• **SUPPLIED ENTRIES**
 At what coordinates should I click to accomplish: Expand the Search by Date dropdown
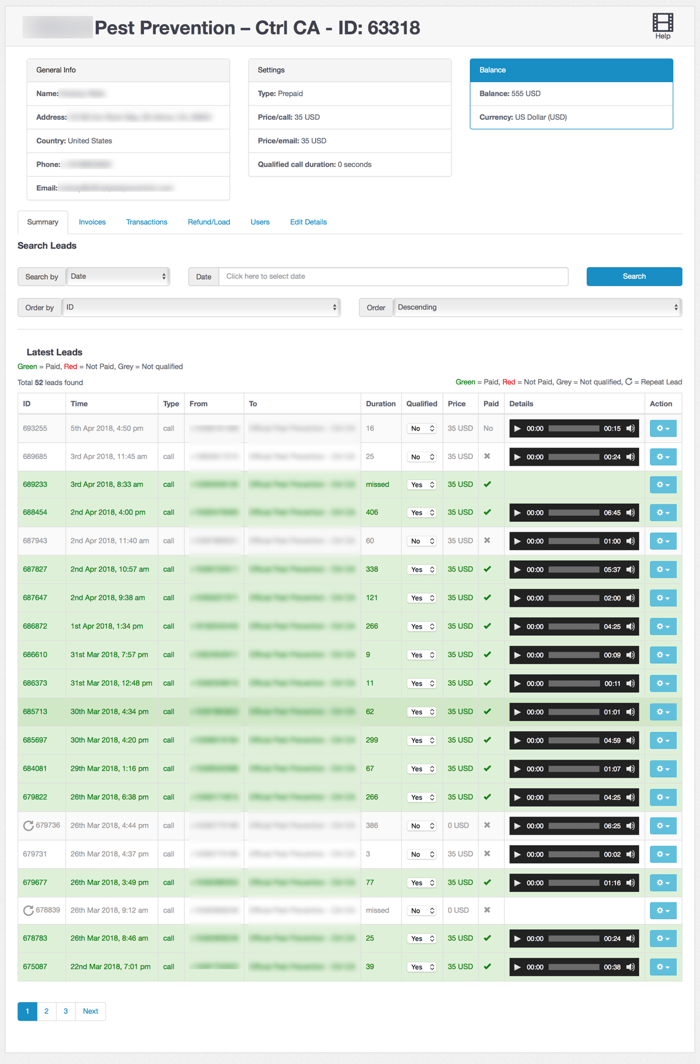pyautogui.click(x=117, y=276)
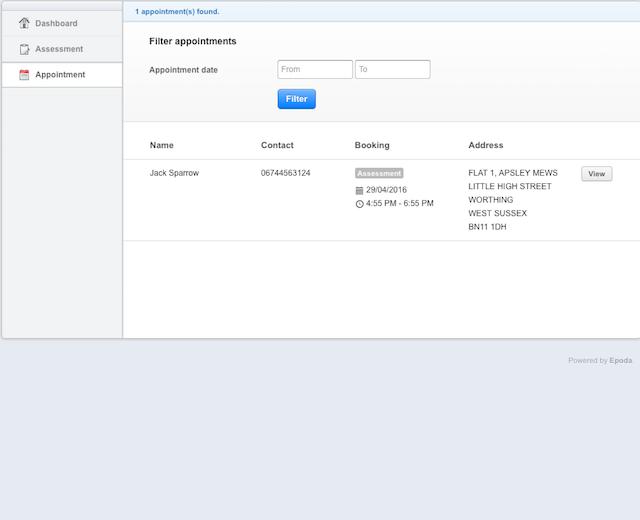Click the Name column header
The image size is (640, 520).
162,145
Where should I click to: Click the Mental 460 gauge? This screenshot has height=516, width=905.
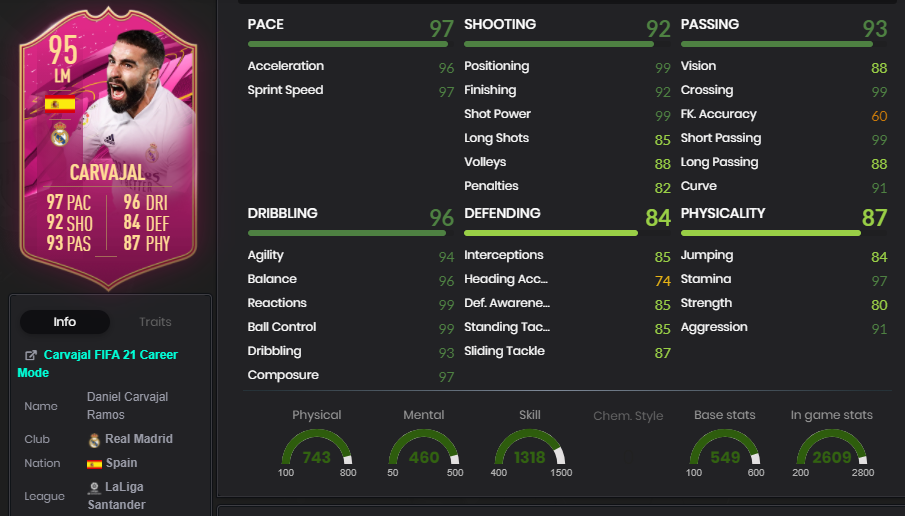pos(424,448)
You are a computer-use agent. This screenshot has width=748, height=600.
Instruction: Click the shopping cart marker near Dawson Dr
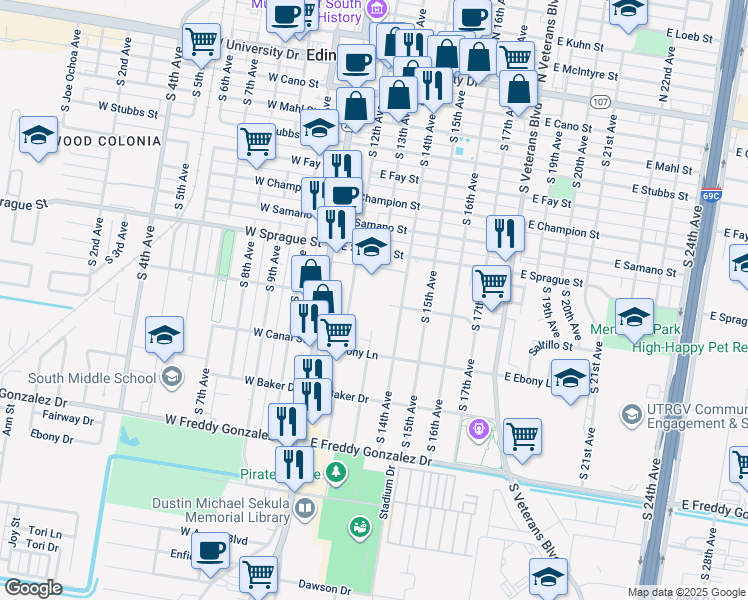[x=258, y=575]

* * *

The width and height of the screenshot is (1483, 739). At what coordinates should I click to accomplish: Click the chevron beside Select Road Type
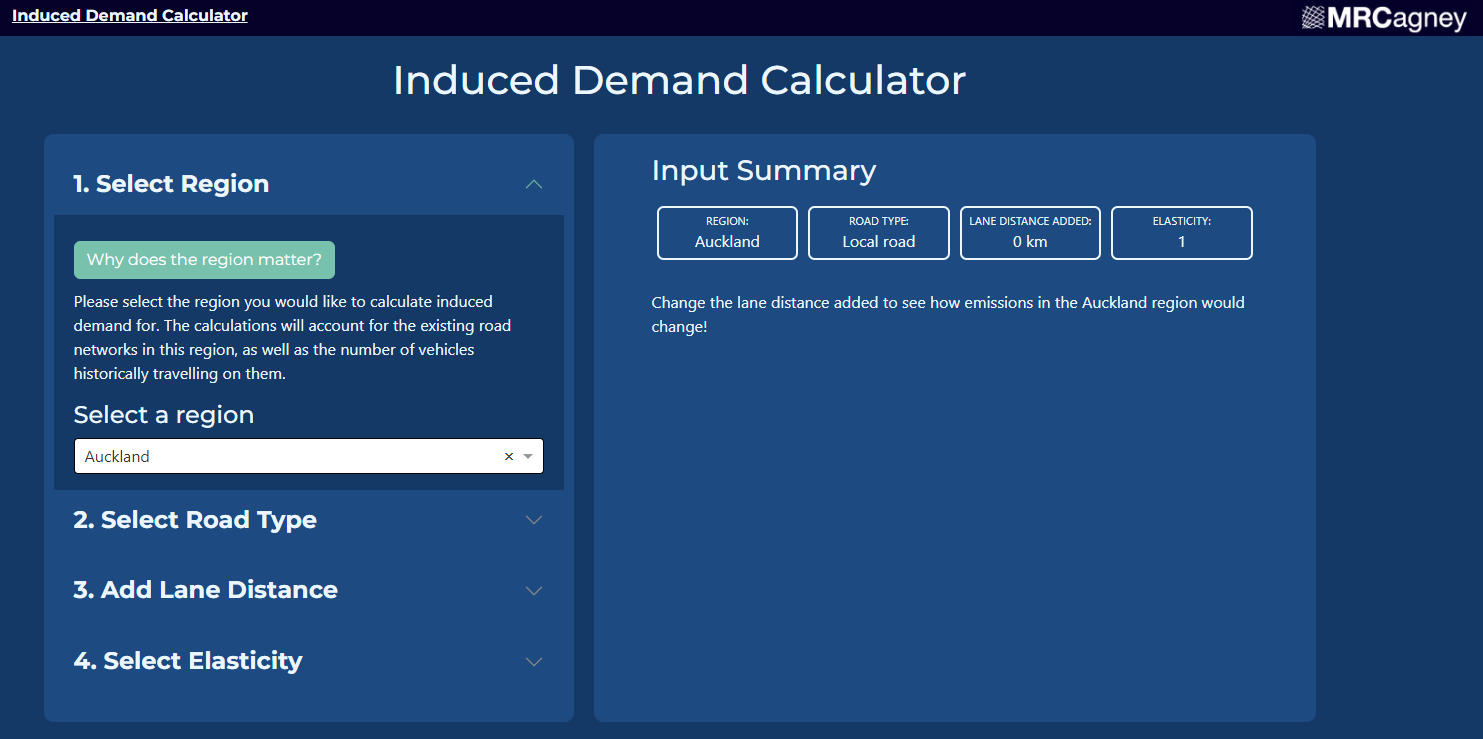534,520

• **WHAT IS REQUIRED**
A clean copy is needed of the lines in the listing above from the one with "At what coordinates should I click to accomplish: Expand" through the one with "You are a computer-use", exact in every word and free of pictures.

• **COMPLETED EXERCISE**
 At what coordinates should I click to accomplish: Expand the Search by Date dropdown
pyautogui.click(x=117, y=276)
Click the Name column header
The image size is (640, 520).
162,145
Where should I click to: Click the Mental 460 gauge? This screenshot has height=516, width=905.
pos(424,448)
You are a computer-use agent. This screenshot has width=748, height=600.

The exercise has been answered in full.